Quase 100 anos depois, em uma Europa que foi forçada a se separar pela guerra, 17 nações de todo o mundo se reuniram em Paris em 20 de maio de 1875 para assinar o que hoje é conhecido como a Convenção do Medidor. O objetivo da convenção – no espírito da proposta de Talleyrand – aparece com destaque na primeira página, e afirma que os signatários desejavam “assegurar a unificação internacional e o aperfeiçoamento do sistema métrico” 4 e se comprometeram “a criar e manter, em sua despesa comum, um Escritório Internacional de Pesos e Medidas científico e permanente com sede em Paris ”.

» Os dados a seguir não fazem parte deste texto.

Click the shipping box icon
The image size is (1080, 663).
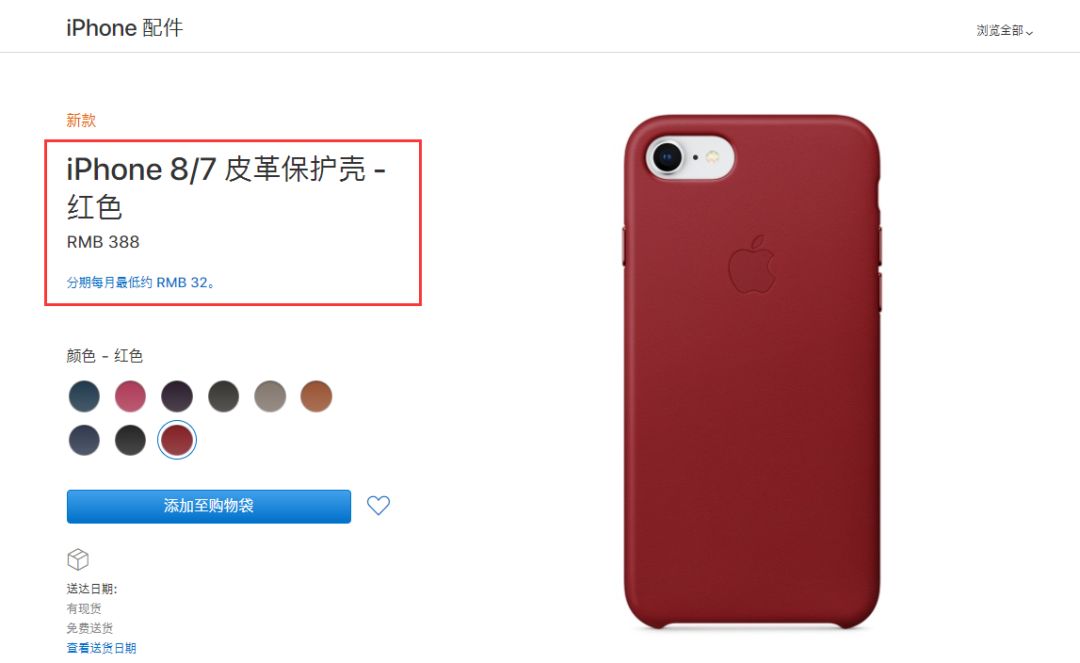pyautogui.click(x=78, y=560)
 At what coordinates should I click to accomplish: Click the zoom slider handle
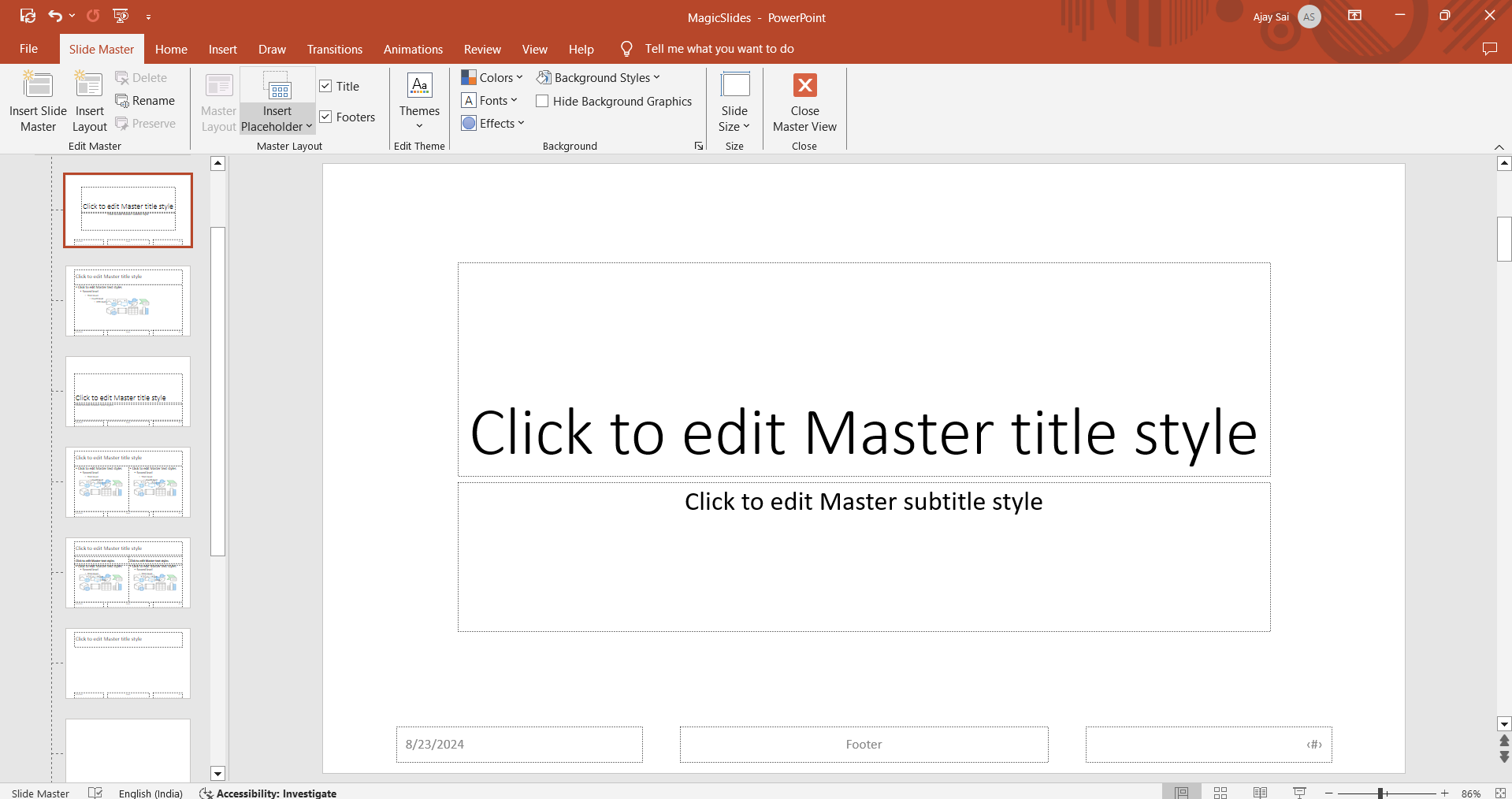click(1380, 793)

Essa ambição clara e nobre pela convenção desmente a extensão da discordância sobre a natureza do compromisso com o qual os estados concordariam. Embora o estabelecimento de um padrão internacional para o metro e o quilograma fosse um objetivo comum, os estados signatários temiam que a formação de uma organização permanente incorresse em um compromisso com custos cada vez maiores. Depois de muita discussão – em grande parte facilitada pelos representantes da Alemanha e da França, duas nações que estavam em guerra há menos de cinco anos – um acordo foi alcançado. Isso garantiu que o trabalho necessário para preparar e distribuir os primeiros protótipos do medidor e do quilograma seria executado pelo diretor da organização recém-criada com apenas dois assistentes e algum pessoal técnico. Depois de terminar o trabalho, foi acordado que o pessoal seria reduzido ao mínimo necessário. Claro, a história funcionou de maneira diferente.

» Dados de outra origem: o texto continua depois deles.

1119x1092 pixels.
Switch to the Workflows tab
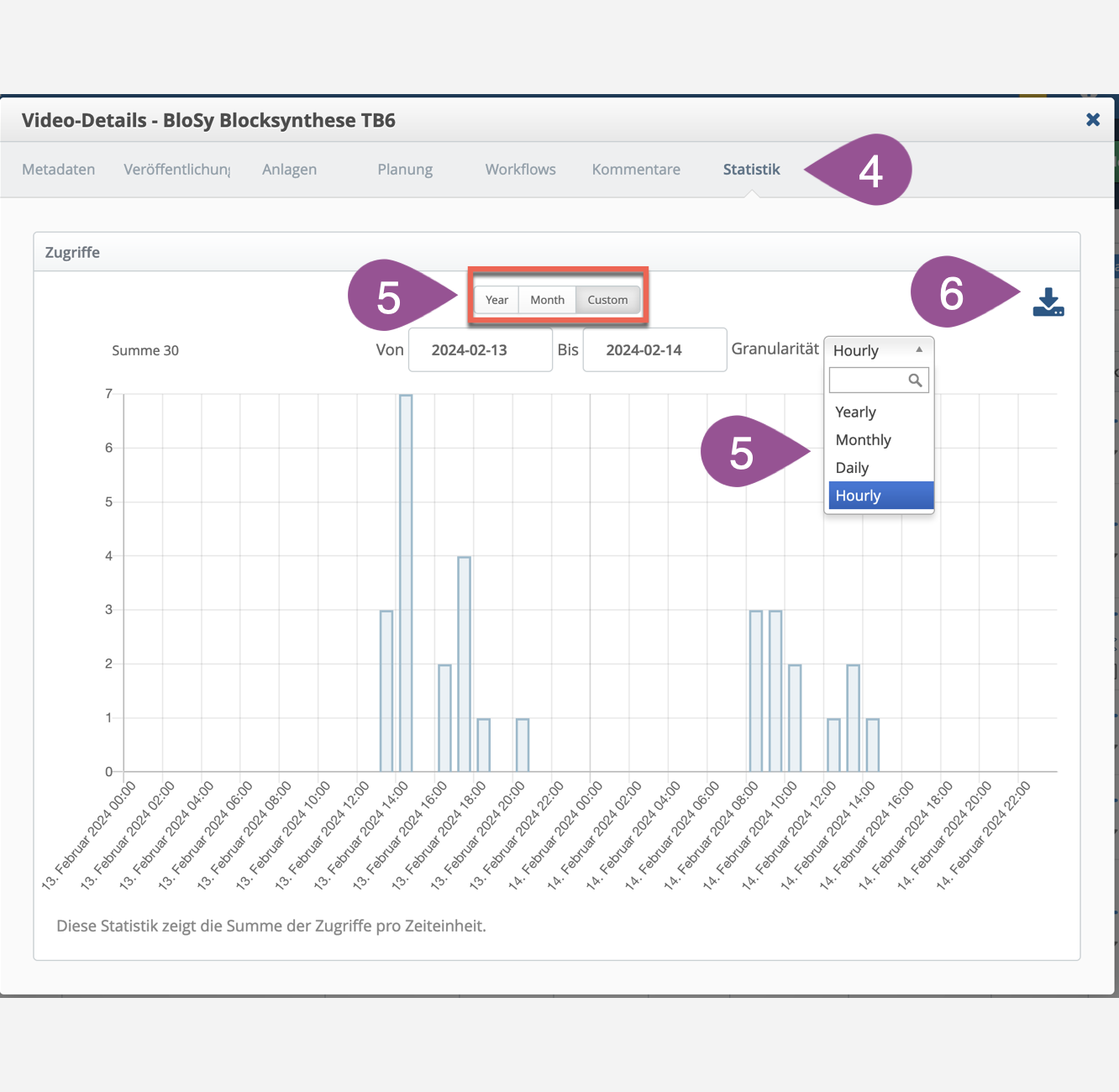(x=520, y=170)
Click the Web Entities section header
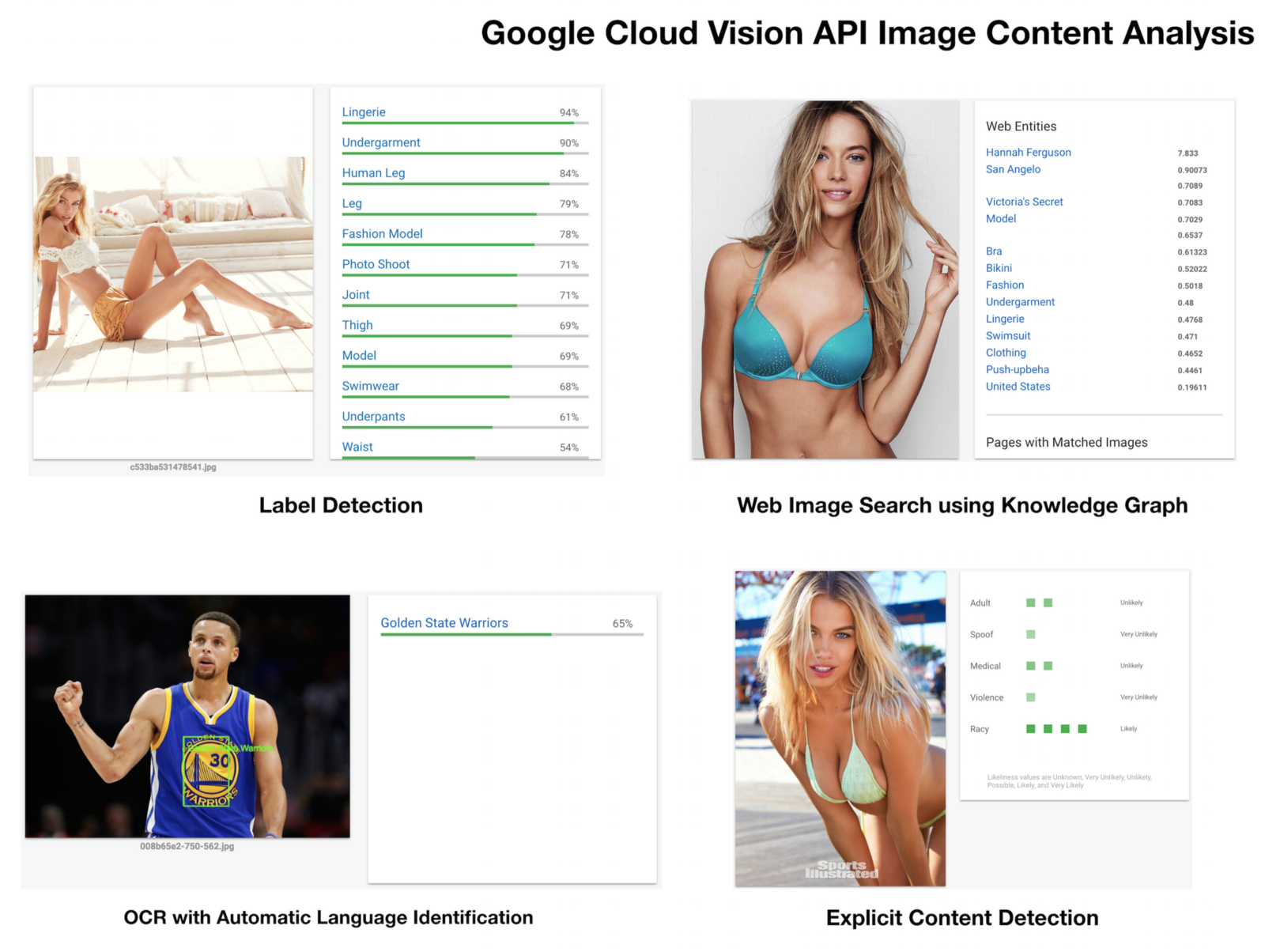 (1021, 127)
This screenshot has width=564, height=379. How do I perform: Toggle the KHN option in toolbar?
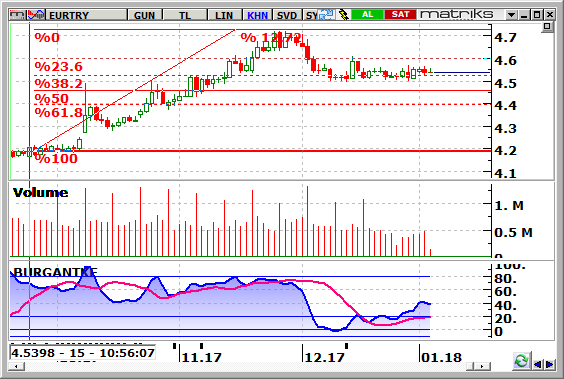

A tarefa revelou-se mais difícil do que se previa, e o século XX trouxe novos desafios. Inevitavelmente, o número de funcionários aumentou ao longo dos anos. Hoje, o Escritório Internacional de Pesos e Medidas (BIPM) tem 62 Estados membros e 40 Estados associados e economias que participam de seu trabalho. O presidente da Académie des Sciences, Professor Philippe Taquet descreveu-a em 2014 como “uma organização que é um exemplo perfeito e magnífico de um trabalho de paz. O BIPM simboliza de uma maneira única o que as pessoas são capazes de alcançar quando unem suas vontades, seus conhecimentos, seus talentos e suas habilidades. ” 5

Neste momento, quando muitos afirmam que o multilateralismo está em crise, devemos nos tranquilizar com a história do sistema métrico: ele demonstra claramente que a colaboração para enfrentar os desafios científicos e técnicos ainda leva a valiosos acordos entre as nações.

Martin JT Milton @internet

Referências

1 Bulwer, HL Essai sur Talleyrand 69 (Paris, C. Reinwald, 1868).

2 Dupont, D. (ed.) Decreto de 26 de março de 1791 adotado pela Assembleia Nacional Constituinte (Archives Parlementaires, Librairie Administrative, 1886).

3 – Mémoires de l’Institut national des sciences et des arts, Sciences mathématiques et physiques Vol. 2 (Baudouin, Imprimeur de l’Institut National, Fructidor An VII).

4 – Preâmbulo da Convenção do Medidor. Documentos diplomatiques de la Conférence du Mètre (Imprimerie Nationale, 1875).

5 – Proc. 25ª Reunião da Conferência Geral sobre Pesos e Medidas 289 (BIPM, 2014).